Joseph Robinson led a group of Loyalist Militia to Fort Ninety-Six and threatened to attack if the military stories were not returned. In order to avoid a fight, Mayson turned the military stores — except for two cannons — over to Robinson, who returned them to Fort Charlotte.
Five days later, with the help of Moses Kirkland and rising support for the Loyalists in the Backcountry, Loyalists took control of Fort Ninety-Six.
Patriots Send William Henry Drayton to Ninety-Six
On July 23, the Patriots sent William Henry Drayton, Reverend William Tenant, and Reverend Oliver Hart to Ninety-Six to negotiate with the Loyalist leaders and “settle all political disputes between the people.” Drayton had permission to use force, if necessary, and arrest Loyalist leaders.
Drayton had the authority to use force if necessary and arrest the Loyalist leaders. He drafted a plan of attack and sent it to Charleston, under the assumption he would be able to march on Fletchall’s location and simply remove the Loyalists with minimal conflict.
Fletchall and the Loyalists found out about Drayton’s plan and marched on Ninety-Six. When the Loyalist force was four miles from Ninety-Six, Drayton and Fletchall agreed to hold a conference.
September 15 — Patriots Seize Fort Johnson
On September 15, Patriot Militia forces took control of Fort Johnson, overlooking Charleston Harbor. In response, Governor William Campbell dissolved the South Carolina Legislature and fled the city, taking up residence on the HSM Tamar in the harbor. In his absence, the Provincial Congress took control of the city and started strengthening defenses, in anticipation of a British attack.

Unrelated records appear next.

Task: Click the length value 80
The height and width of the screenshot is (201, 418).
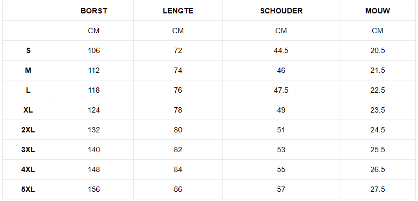Action: click(x=178, y=130)
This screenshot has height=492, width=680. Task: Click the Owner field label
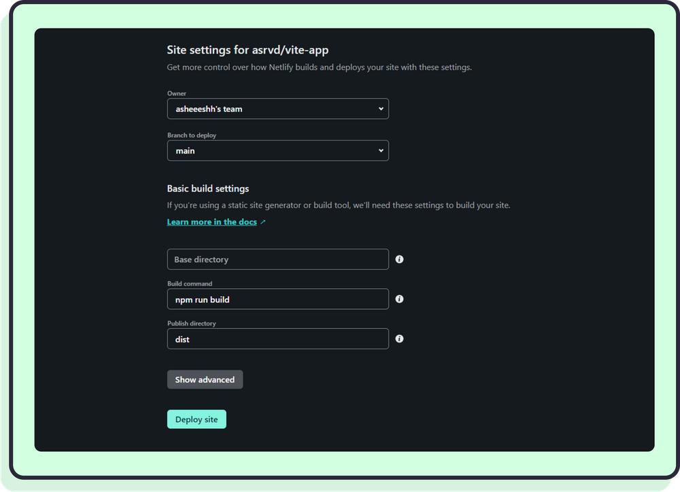click(x=177, y=94)
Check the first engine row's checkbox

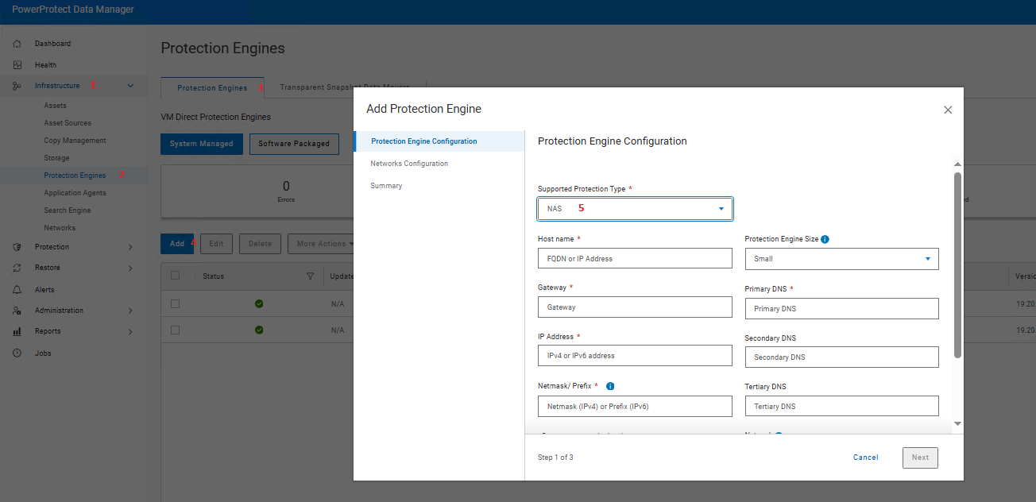pyautogui.click(x=176, y=303)
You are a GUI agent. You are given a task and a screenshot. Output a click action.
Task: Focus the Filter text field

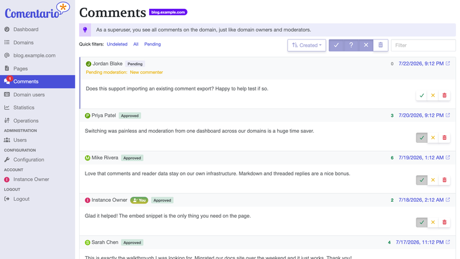[423, 45]
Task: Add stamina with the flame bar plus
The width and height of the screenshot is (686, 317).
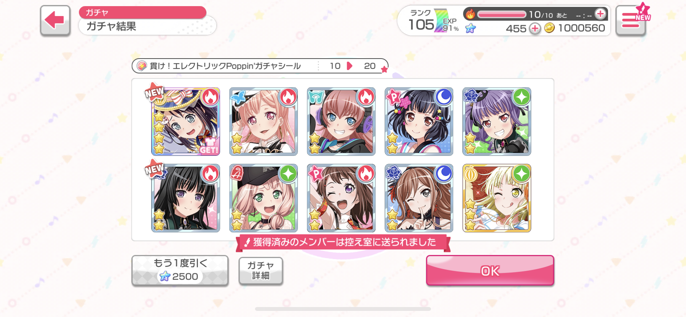Action: 600,14
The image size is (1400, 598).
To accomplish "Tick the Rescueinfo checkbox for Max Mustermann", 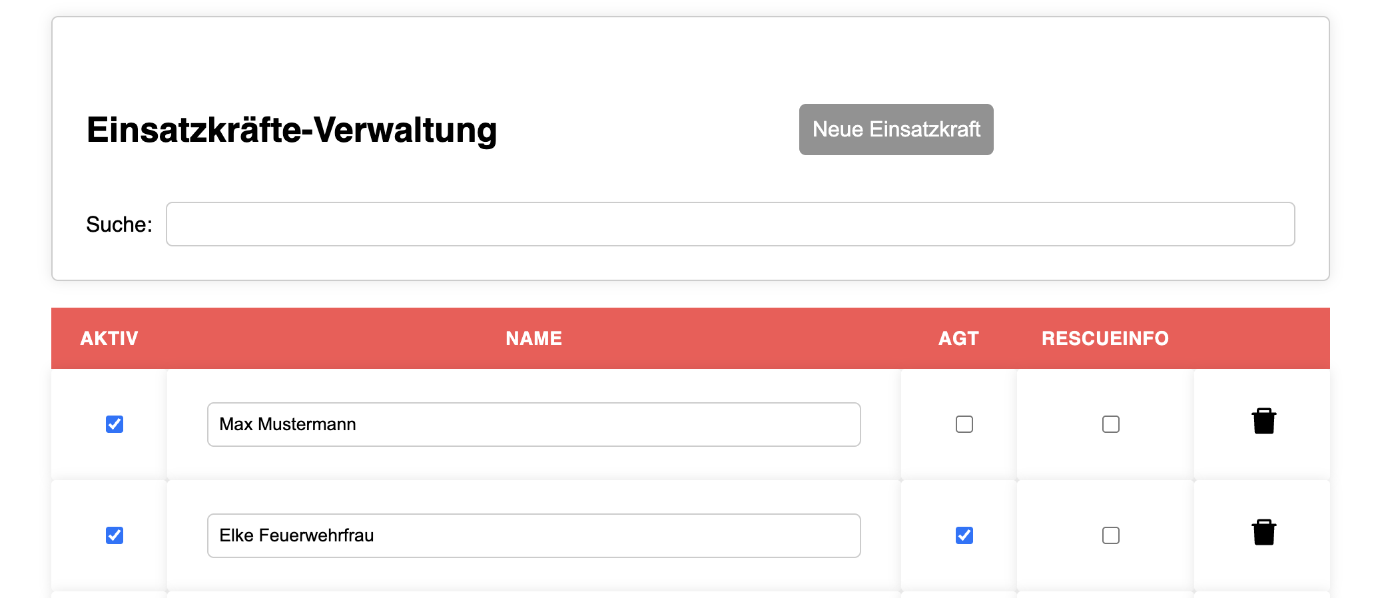I will (x=1110, y=424).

September 16 — An Uneasy Peace Between Patriots and Loyalists
On September 16, the two sides agreed to a truce, which maintained the peace and avoided the breakout of a civil war in the Backcountry. The Loyalists agreed they would not join any British force that might invade the colony and take up arms against the Patriots. The Patriots agreed to respect the rights and property of the Loyalists that rejected The Association.
The South Carolina Council of Safety Breaks the Peace
Unfortunately, actions taken by the South Carolina Council of Safety broke the peace. First, it ordered the arrest of Robert Cunningham. He was imprisoned and the Council planned to hold him in prison for as long as it felt necessary. Second, it sent a wagonload of ammunition to the Cherokee villages. This fed the fear of the Backcountry Loyalists that the Cherokee would attack them.
The Siege at Savage’s Old Fields at Ninety-Six
Both sides made preparations for open conflict in the Backcountry. Loyalist forces led by Patrick Cunningham and Joseph Robinson captured the supplies that were headed to the Cherokee villages and then marched toward Ninety-Six. The Patriots, led by Colonel Andrew Williamson, responded by fortifying Ninety-Six and taking defensive positions on the plantation of John Savage, at Savage’s Old Fields.
The Loyalists attacked on November 19, and the Patriots were able to hold their positions for two days. On the 21st, both sides agreed to negotiations. The next day, both forces agreed to withdraw and cease hostilities for 20 days while they conferred with their political leaders in Charleston.
The Snow Campaign Begins
However, Loyalist leaders, including Robert Cunningham and Patrick Cunningham, rejected the agreement. At the same time, a Patriot militia force, under the command of Colonel Richard Richardson, was moving into the Backcountry to engage the Loyalist Militia and arrest the leaders. Richardson also rejected the agreement that had been made at Ninety-Six.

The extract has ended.